If you know someone has a 1-digit password, chosen by a common die roll, then you know that there are 6 possible passwords. If someone rolls a die twice, you know it can be 1-6 for both positions 1 and 2, so 6*6 = 36 possible passwords. You keep multiplying by itself, or raising to a higher exponent, every time you add a digit.
A password of letters (uppercase 26 and lowercase 26 possibilities) and digits (10 possibilities) is therefore 62^length, for example 62^6 for a 6-character password, or 57 billion possibilities.
If you have a fixed format, you just multiply the possibilities for each position, just like we did with regular passwords. If the format is something like A0a0a0A, then the options are:
UC # low # low # UC
26 * 10 * 26 * 10 * 26 * 10 * 26 = 457 million
How strong is this? It depends how fast you can crack the password. If you have something like an MD5 hash of the password (e.g. if the database was hacked), you can try a few billion attempts per second with standard software and commodity hardware. If you do not have the hash, so instead you can only try to log in on a website, then you might get around 10 attempts per second (or 2 per second, or 500, depending on circumstances, but nothing close to a billion).
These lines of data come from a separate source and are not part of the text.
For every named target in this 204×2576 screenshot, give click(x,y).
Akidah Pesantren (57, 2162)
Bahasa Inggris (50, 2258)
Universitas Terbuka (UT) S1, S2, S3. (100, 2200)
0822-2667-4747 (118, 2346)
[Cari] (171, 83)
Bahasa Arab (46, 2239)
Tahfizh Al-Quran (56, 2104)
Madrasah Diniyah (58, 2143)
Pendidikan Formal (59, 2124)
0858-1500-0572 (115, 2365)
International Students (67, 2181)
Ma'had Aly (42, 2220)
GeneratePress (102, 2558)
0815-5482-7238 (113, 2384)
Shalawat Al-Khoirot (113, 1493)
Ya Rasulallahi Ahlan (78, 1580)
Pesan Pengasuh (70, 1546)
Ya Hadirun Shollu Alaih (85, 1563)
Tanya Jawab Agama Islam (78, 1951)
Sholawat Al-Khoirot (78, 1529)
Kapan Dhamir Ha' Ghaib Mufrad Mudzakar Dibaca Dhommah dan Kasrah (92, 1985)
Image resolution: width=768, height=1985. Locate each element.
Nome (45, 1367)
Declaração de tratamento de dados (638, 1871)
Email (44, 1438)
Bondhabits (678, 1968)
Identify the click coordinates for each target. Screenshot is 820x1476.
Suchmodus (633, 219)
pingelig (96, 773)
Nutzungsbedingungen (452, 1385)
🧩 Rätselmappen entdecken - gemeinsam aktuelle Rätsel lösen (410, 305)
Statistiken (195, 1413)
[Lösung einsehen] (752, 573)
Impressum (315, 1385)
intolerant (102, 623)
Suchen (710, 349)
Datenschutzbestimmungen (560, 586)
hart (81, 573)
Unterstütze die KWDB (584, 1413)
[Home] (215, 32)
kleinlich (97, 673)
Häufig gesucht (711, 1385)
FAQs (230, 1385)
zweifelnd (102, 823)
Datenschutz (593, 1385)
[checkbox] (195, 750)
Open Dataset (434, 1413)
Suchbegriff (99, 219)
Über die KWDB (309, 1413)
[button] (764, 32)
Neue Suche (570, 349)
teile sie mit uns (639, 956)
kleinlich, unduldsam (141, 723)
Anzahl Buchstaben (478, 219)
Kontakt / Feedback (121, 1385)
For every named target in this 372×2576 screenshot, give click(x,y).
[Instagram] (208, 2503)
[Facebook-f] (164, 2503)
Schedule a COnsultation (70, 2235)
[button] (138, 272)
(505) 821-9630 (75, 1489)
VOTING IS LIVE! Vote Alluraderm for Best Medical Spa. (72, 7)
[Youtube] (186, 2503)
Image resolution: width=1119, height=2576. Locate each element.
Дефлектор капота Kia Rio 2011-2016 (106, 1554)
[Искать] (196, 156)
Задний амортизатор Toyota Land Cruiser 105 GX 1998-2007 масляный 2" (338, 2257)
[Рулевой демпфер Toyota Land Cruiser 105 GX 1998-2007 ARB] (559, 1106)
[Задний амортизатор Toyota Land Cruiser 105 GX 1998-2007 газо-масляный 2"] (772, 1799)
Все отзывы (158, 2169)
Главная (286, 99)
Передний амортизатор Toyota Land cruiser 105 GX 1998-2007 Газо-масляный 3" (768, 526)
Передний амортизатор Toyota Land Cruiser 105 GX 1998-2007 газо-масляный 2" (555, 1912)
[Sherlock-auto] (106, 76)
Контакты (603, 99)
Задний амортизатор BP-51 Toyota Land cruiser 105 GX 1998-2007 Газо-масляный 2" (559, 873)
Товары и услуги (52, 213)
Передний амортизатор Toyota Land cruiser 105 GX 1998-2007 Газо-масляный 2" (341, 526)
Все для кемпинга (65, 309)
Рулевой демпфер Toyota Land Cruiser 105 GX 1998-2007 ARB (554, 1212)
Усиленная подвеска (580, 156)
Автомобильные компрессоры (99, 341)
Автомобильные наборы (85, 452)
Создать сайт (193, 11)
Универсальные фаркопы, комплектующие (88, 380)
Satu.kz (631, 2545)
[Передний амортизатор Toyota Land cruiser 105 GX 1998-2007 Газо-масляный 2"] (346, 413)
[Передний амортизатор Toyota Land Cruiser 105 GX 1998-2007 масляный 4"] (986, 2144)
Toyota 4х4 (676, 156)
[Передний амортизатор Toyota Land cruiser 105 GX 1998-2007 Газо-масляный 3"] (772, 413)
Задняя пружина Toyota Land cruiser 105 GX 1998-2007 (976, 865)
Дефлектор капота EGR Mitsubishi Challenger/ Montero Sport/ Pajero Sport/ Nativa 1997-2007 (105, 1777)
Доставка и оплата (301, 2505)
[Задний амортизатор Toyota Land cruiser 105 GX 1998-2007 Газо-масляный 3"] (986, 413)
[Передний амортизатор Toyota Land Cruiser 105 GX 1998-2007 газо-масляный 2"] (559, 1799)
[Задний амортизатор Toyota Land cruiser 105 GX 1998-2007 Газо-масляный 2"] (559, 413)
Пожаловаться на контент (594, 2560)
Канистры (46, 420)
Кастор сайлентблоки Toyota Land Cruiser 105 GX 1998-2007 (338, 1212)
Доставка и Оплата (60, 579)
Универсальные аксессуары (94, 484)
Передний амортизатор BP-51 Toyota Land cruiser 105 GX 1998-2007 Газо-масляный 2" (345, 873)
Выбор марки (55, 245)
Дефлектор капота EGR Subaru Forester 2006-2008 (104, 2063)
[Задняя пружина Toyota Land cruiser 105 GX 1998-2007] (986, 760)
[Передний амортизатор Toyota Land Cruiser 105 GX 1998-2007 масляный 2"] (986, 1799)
If my password can be 1, 2, 3, 4, 5 or 6, then on average, after 3 guesses you will have guessed correctly. Same here: if you have 457 million possible passwords and you can do 10 attempts per second, and there are 2 626 560 seconds per month, it would take about 9 months on average. In the worst case (if you are unlucky and you guess it on the last attempt), it would take 1.5 years. If you get very lucky, you could guess correctly on the first try and crack it in 0.1 seconds, but the odds of that are one in 457 million!